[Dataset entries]
-------------------------
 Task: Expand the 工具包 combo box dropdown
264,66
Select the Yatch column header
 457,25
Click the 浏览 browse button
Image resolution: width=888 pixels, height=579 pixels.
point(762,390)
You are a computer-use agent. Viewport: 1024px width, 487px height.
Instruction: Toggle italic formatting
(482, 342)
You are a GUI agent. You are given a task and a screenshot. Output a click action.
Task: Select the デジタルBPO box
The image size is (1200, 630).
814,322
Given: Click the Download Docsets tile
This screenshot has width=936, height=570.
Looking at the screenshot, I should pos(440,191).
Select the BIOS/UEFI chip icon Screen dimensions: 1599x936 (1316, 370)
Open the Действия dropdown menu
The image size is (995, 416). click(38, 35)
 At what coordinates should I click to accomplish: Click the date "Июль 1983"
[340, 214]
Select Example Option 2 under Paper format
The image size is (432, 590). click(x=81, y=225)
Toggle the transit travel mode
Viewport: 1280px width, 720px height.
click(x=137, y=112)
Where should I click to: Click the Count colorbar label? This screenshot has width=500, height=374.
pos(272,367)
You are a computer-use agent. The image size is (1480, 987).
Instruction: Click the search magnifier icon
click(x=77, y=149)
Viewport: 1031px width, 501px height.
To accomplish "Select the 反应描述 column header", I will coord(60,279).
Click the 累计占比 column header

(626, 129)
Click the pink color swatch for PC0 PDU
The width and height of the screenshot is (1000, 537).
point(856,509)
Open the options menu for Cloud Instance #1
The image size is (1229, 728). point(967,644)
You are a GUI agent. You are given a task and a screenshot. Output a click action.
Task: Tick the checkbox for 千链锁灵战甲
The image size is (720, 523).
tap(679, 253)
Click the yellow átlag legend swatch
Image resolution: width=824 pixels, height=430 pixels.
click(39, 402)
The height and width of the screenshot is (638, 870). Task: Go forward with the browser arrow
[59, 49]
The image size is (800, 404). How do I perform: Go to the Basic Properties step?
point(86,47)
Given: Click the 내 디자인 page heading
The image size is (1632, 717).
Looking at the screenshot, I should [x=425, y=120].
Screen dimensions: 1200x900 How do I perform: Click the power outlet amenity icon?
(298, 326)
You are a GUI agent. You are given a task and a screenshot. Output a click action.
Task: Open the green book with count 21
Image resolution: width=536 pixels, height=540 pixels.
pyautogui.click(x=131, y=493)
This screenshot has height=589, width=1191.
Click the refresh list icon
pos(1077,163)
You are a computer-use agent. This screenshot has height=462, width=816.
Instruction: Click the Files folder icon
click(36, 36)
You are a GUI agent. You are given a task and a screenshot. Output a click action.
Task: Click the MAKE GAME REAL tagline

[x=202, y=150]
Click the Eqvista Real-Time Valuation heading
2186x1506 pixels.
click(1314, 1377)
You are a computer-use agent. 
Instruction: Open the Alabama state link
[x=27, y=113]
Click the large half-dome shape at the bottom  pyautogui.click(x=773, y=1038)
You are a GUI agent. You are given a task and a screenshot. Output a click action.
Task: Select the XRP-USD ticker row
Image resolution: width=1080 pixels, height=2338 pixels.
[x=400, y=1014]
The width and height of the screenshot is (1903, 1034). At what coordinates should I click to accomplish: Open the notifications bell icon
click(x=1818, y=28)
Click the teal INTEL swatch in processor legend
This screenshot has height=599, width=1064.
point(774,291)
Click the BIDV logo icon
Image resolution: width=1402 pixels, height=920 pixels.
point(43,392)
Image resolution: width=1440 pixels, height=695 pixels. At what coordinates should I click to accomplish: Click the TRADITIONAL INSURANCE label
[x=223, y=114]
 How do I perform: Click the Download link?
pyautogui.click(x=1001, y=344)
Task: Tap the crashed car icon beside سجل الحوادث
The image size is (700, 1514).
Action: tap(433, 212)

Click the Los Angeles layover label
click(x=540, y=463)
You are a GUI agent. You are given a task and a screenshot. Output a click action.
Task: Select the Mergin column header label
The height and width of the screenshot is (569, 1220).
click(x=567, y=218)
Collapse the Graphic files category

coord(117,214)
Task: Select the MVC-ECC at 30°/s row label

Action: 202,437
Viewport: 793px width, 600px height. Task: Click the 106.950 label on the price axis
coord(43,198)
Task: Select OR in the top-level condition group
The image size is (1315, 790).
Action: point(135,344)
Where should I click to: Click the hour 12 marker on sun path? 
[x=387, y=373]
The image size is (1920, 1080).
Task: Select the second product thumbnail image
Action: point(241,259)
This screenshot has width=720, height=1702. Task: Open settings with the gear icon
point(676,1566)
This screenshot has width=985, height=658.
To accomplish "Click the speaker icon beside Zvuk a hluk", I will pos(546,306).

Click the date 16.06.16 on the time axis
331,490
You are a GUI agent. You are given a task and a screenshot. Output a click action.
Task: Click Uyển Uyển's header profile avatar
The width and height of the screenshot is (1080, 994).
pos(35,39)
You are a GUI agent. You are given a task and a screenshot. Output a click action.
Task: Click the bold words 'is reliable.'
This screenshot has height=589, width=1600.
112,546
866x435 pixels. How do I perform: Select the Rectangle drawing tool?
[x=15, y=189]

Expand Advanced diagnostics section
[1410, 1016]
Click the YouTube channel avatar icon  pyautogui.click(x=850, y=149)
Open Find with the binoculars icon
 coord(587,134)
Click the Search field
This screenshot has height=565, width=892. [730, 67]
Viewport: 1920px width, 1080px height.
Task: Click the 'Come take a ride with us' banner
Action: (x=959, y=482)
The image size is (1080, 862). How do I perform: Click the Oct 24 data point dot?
-------------------------
Quote the records above from their first line through the line containing "Viewport: 1031px width, 501px height.", both ends included.

- _Solution below_:
 Task: Expand the 工具包 combo box dropdown
264,66
Select the Yatch column header
 457,25
Click the 浏览 browse button
Image resolution: width=888 pixels, height=579 pixels.
point(762,390)
You are a computer-use agent. Viewport: 1024px width, 487px height.
Instruction: Toggle italic formatting
(482, 342)
You are a GUI agent. You are given a task and a screenshot. Output a click action.
Task: Select the デジタルBPO box
The image size is (1200, 630).
814,322
Given: Click the Download Docsets tile
This screenshot has width=936, height=570.
Looking at the screenshot, I should pos(440,191).
Select the BIOS/UEFI chip icon Screen dimensions: 1599x936 (1316, 370)
Open the Действия dropdown menu
The image size is (995, 416). click(38, 35)
 At what coordinates should I click to accomplish: Click the date "Июль 1983"
[340, 214]
Select Example Option 2 under Paper format
The image size is (432, 590). click(x=81, y=225)
Toggle the transit travel mode
Viewport: 1280px width, 720px height.
click(x=137, y=112)
Where should I click to: Click the Count colorbar label? This screenshot has width=500, height=374.
pos(272,367)
You are a computer-use agent. The image size is (1480, 987).
Instruction: Click the search magnifier icon
click(x=77, y=149)
Viewport: 1031px width, 501px height.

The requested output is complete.